Skip to content

gdalsanto/similarity-metrics-for-rirs

Repository files navigation

Similarity Metrics for Late Reverberation

Companion repository for the paper 'Similarity Metrics for Late Reverberation' presented at ASILOMAR 2024.
Pre-print available on Arxiv [1]

The objective results presented in this study have been computed on the dataset of impulse responses from variable acoustics room Arni at Aalto Acoustic Labs [2] available on Zenodo

This repository contains the code used for

  • Data pre-processing and sub-sampling (get_subset_rirs.py, get_mixing_time.py)

  • Evaluating similarity between RIRs using

    • proposed similarity metrics $\mathcal{L}_{\textrm{PC}}$ and $\mathcal{L}_{\textrm{EDC}}$
    • baselines $\mathcal{L}_{\textrm{MSS}}$ [3] and $\mathcal{L}_{\textrm{ESR}}$

    by analyzing differences in absorption confitions (numclosed_effect.py) and microphone location (mic_position_effect.py)

  • Evaluating the evolution of metrics on gradual differences (smoothness.py)

  • Plotting (./plotting, uses matlab)

Introduction

Accurate tuning of parametric artificial reverberators relies heavily on the choice of cost function, yet common audio similarity metrics do not account for the unique statistical properties of late room reverberation. We introduce two novel similarity metrics specifically designed for this purpose, which outperform existing metrics on a dataset of measured room impulse responses (RIRs). We propose a methodology that involves datasets like the Arni dataset to evaluate the performance of these loss functions to capture statistical differences between various absorption configurations, as well as their robustness to changes in microphone position.

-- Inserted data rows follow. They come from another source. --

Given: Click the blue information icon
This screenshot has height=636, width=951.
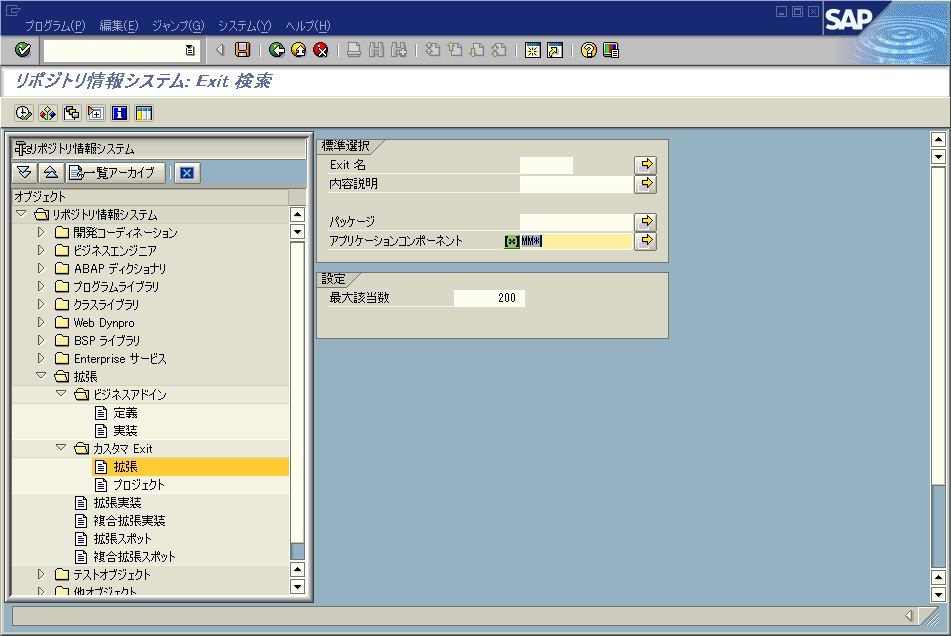Looking at the screenshot, I should tap(120, 113).
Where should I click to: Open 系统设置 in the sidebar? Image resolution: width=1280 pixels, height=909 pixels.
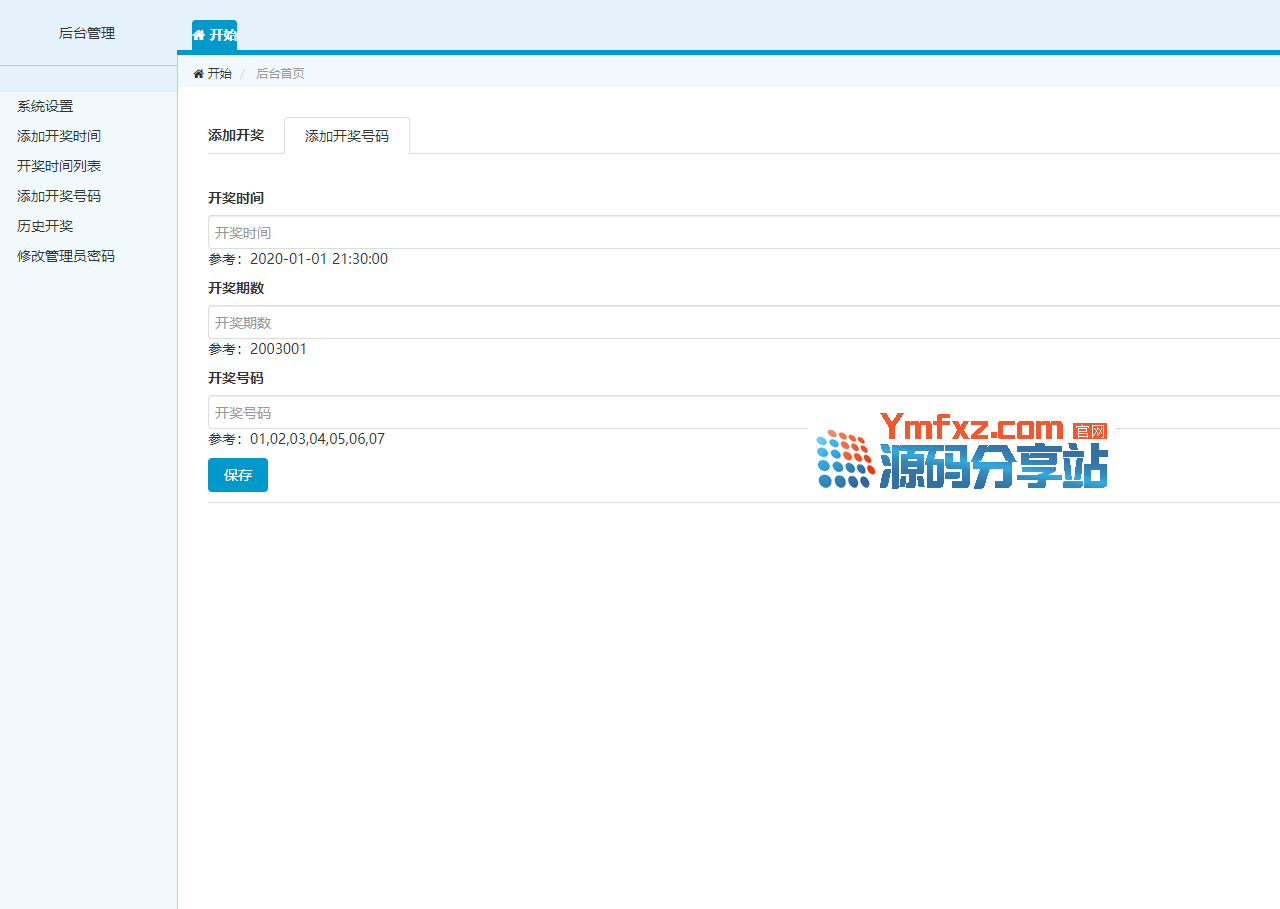click(x=45, y=106)
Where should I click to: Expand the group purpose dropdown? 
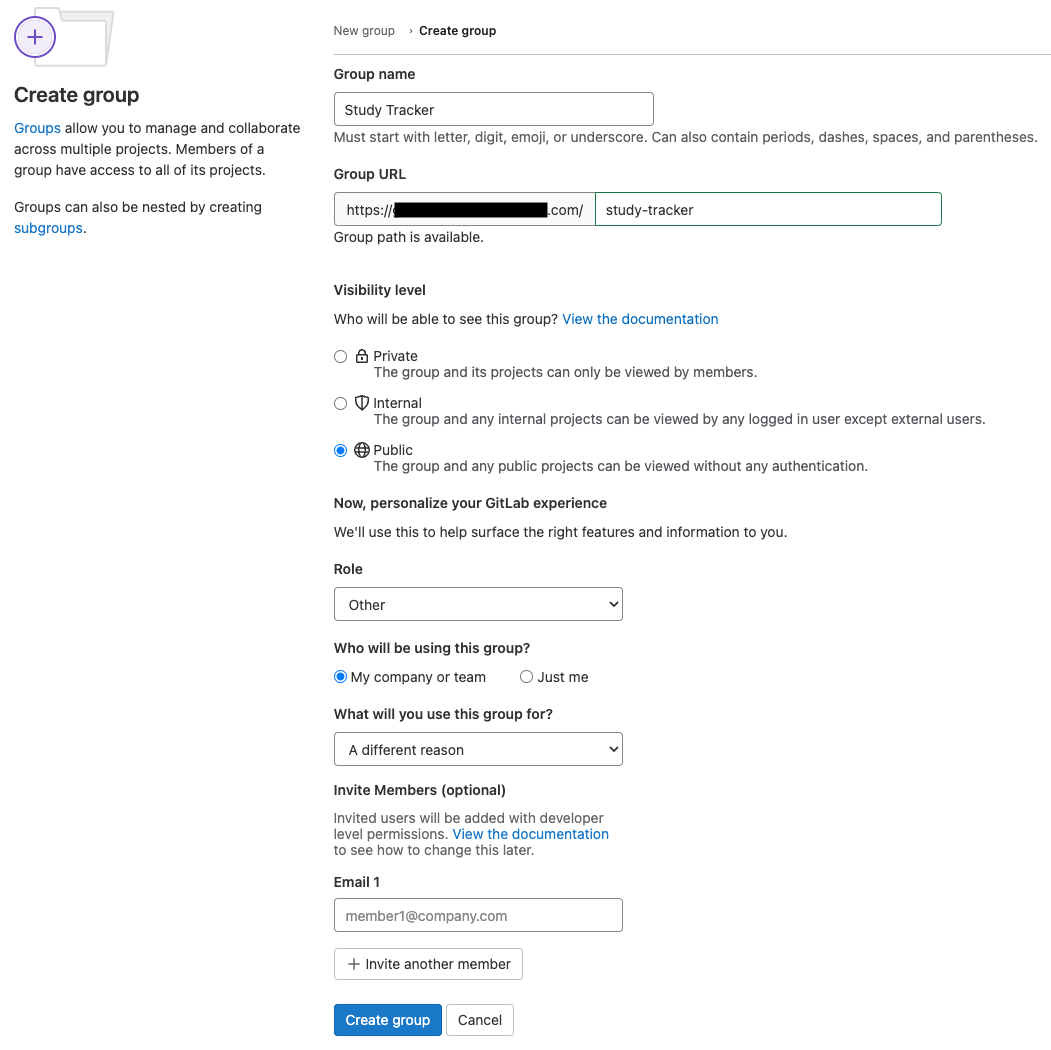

Proposed Similarity Metrics

Averaged power convergence

Distance on the time-frequency representation:

$\mathcal{L}_{\textrm{PC}} = \left\lVert \frac{| H(t, f)|^2 * W - |\hat{H}(t, f) |^2 * W}{(| H(t, f) |^2 * W) (| \hat{H}(t, f) |^2 * W)} \right\rVert_{\textrm{F}}$

The squared magnitude short-time Fourier transform of the RIR $h(t)$, $\lvert H(t, f) \rvert^2$, is smoothed by convolving it with a 2D Hann window $W$, to mitigate short-term fluctuations.

Energy decay convergence

Convergence of the energy level over time and frequency:

$\mathcal{L}_{\text{EDC}} = \frac{1}{|\mathcal{C}|}\sum_{f_{\textrm{c}} \in \mathcal{C}} \frac{\sum_{t=0}^L \left( \varepsilon_{\textrm{dB}}(t; f_\textrm{c}) - \hat{\varepsilon}_{\textrm{dB}}(t; f_\textrm{c}) \right)^2}{\sum_{t=0}^L \varepsilon_{\textrm{dB}}^2(t; f_\textrm{c})} $

The energy decay curve (EDC) at each frequency band $\textrm{c} \in \mathcal{C}$, $\varepsilon_{\textrm{dB}}(t; f_\textrm{c})\,$, is normalized to 0 dB to avoid emphasizing differences in noise level.

Dataset of measured RIRs

We used a dataset of measured RIRs from a variable acoustics room [2], pre-processed to remove direct and early reflections, and segmented into 11 subsets based on the absorption configuration. For each partition, we randomly selected 25RIRs, 5RIRs for each of the 5 receiver positions.

References

[1] Dal Santo, G., Prawda, K., Schlecht, S. J., & Välimäki, V. (2024). Similarity Metrics For Late Reverberation. arXiv preprint arXiv:2408.14836.
[2] K. Prawda, S. J. Schlecht, and V. Välimäki, “Calibrating the Sabine and Eyring formulas,” J. Acoust. Soc. Am., 2022 [3] R. Yamamoto, E. Song, and J.-M. Kim, “Parallel WaveGAN: A fast waveform generation model based on generative adversarial networks with multi-resolution spectrogram,” in Proc. IEEE ICASSP, 2020.